The key to this development lay in the events of the years 1426–34, particularly in the impact of the disastrous Florentine war with Lucca of 1429–33. It was this which, more than anything else, discredited Rinaldo degli Albizzi and forced him to the desperate expedient of exploiting a majority by his partisans in the Signoria of May–June 1433 to exile the leaders of the Medici faction. From Kent’s reconstruction of the state of the parties by this time, it is evident that these banishments and the electoral ‘reforms’ which followed them neither eliminated the underlying bases of Medici support, nor prevented the defection of some leading families, formerly neutral or sympathetic to the old order, to the side of the exiled Cosimo. The result was that, a year after his expulsion from the city, a majority in the Signoria, now in his favour, brought about his return, and set to train the measures that were to result in the condemnation, in their turn, of his enemies.

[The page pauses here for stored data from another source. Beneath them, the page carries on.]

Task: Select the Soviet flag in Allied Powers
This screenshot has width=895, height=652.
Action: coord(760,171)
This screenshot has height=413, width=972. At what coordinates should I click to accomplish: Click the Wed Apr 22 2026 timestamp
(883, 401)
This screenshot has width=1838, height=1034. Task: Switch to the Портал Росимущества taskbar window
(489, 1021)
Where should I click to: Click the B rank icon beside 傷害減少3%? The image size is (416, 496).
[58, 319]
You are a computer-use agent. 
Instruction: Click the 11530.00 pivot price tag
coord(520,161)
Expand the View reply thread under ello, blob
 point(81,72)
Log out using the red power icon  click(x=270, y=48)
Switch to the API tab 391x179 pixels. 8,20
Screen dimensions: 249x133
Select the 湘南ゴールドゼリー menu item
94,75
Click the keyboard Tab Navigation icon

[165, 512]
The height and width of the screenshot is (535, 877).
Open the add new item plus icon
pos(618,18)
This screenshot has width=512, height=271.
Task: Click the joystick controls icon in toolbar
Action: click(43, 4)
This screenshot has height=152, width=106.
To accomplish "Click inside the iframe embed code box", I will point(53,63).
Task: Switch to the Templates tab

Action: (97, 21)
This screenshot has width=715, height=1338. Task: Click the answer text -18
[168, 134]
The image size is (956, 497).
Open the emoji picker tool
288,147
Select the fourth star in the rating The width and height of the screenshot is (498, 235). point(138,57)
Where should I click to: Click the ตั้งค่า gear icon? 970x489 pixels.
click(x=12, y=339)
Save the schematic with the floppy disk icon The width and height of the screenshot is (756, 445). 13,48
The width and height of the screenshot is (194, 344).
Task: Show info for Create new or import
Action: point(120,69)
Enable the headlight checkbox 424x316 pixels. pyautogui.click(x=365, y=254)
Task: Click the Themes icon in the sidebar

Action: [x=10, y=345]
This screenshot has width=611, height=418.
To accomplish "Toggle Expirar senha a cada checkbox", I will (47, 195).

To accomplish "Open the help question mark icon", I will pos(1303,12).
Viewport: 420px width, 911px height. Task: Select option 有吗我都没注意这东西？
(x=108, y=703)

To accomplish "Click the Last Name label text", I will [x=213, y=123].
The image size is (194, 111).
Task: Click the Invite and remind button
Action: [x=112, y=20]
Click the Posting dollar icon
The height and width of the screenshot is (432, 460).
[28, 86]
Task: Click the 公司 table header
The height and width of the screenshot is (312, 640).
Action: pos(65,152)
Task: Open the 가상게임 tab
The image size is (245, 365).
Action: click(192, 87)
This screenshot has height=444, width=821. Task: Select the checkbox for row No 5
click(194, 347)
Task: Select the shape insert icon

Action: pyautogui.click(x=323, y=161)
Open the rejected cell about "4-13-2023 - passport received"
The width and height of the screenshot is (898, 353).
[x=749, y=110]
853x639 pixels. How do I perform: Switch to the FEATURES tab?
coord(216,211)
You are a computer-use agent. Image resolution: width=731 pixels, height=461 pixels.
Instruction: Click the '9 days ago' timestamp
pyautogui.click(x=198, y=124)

What emerges most clearly from Kent’s masterly account of these events, is the fluidity of the Florentine political alignments of the period, within the context of a basically stable system. In this, clusters of great families, each underpinned by its network of patronage, made or unmade ruling factions as the balance of power and wealth in the city altered, but, with the exception of the leaders of the losing clique, retained their influence by trading their support for a place in the new reggimento. At the same time, her analysis of the Medici party also reveals that, in the tight organisation and coherence which it developed while a vulnerable out-group, it introduced something new into Florentine politics – the capacity to hold the loyalty of its members even when, in order to consolidate its authority through electoral controls, it infringed political practices which the Albizzi had hesitated to violate.

The thoroughness with which the conclusions of this work are demonstrated by reference to the full body of available evidence make of it a landmark in the historical literature on the early Medici. In it, that family’s rise to power is illuminated in all the fineness of detail. It is testimony to the corning of age of Italian Renaissance studies in Australia that a book of this quality, in the mainstream and forefront of international scholarship in the field, has been produced in this country.

If this excellent example of historical research has a limitation, it is that inherent in any specialised, intensive examination of a restricted period. While it demonstrates admirably how the Medici rose to power, it does not really answer the question why the previous regime had become so weakened as to be easily overthrown. As this book itself shows, by 1426, the starting point of Kent’s inquiry, the old ruling group was already in decline, so that, in order satisfactorily to explain its demise and its replacement by the faction centred on the Medici, one would need to go back in time to find the further causes of its faltering authority. There are hints to some of these in this study in references, for instance, to the deaths between 1417 and 1432, of the generation of outstanding men who had led the so-called Albizzian ‘oligarchy’ in its heyday. But the underlying reasons why the sons of these patricians found it so much more difficult to maintain the ascendancy enjoyed by their fathers clearly need to be determined – perhaps by attempting, for the immediately preceding period, just such an exhaustive and perceptive exploration of the sources as Dale Kent has undertaken in her book for the years 1426–34.